La cosa, al momento, pare funzionare in particolare nelle situazioni estreme. E la guerra, per esempio, è un caso estremo. Nasce qui, infatti, la funzione sociale del blog. Il WebLog, ovvero una forma di diario personale scritto e pubblicato sul web e quindi visibile da tutti, in questi giorni di informazione parziale sui fatti della guerra è diventato la valvola di sfogo per dissidenti iracheni, americani guerrafondai (che non trovano spazio nemmeno più sul New York Times) e giornalisti dal fronte che vogliono abbandonare i panni stretti ed ufficiali dei reporter embedded.
Come l'inviato della Cnn Kevin Sites(nella foto), che una volta finito di trasmettere i servizi al quartier generale di Atlanta, si attacca al satellitare e cura il suo blog personale nel quale scarica e racconta tutto ciò che gli passa davanti agli occhi. O ancora, ci sono i seimila contatti al giorno che riesce a raccogliere l'ufficiale americano Smash, nome in codice di questo marine al momento impegnato nella guerra irachena. Pare che ogni giorno, dopo 14 ore di servizio, a fine operazione, Smash aggiorni le sue cronache su www.lt-smash.com.
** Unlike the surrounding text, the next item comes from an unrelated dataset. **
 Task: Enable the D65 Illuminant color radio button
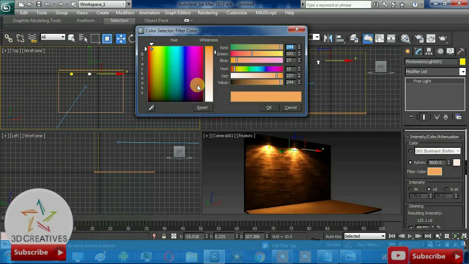click(x=410, y=151)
Presenti e cliccati anche in tempo di pace, senza per questo abbandonare i temi caldi della situazione internazionale, i format di alcuni delle migliaia di blog oggi in rete sono a pagamento, mentre altri sono messi a disposizione a titolo gratuito dell'utente dai grandi portali e siti di informazione.
Google, il re dei motori di ricerca, ha fiutato il guadagno e qualche settimana fa ha deciso di investire parecchio denaro nel fenomeno mettendo le mani su Pyra, società californiana fondata da Evan Williams.
Il successo del fenomeno si misura rapidamente proprio su Google, dove alla parola Blog oggi rispondono 4.180.000 link.
Notizie dal fronte, dicevamo, ma anche notizie incontrollate, come su blogger di guerra, dove si racconta, ma anche si ironizza, su notizie per fortuna verificabili in breve tempo.

Ma ricordate Indymedia? Esiste ancora, certo, ed è il punto di riferimento per capire molti aspetti del movimento no global. Molti professionisti oggi la considerano alla pari delle agenzie di stampa, ma in alcuni casi è capitato che venissero prese in considerazione e poi pubblicate bufale di vario genere. Sul blog, più o meno, si corrono gli stessi rischi. E in una situazione di guerra, il rischio bufala diventa ancora più elevato: le notizie, infatti, non sono verificabili in breve tempo, e molte non lo saranno mai.

In ogni caso, la funzione sociale del diario sul web ha già dato i suoi frutti: nel dicembre scorso, Trent Lotto, il capogruppo dei senatori repubblicani americani, è stato costretto a dimettersi per aver pronunciato una battuta razzista che sarebbe passata inosservata se non fosse stata raccolta ed immediatamente rilanciata dal popolo dei blog. Mister Gola Profonda, insomma, è entrato nel web.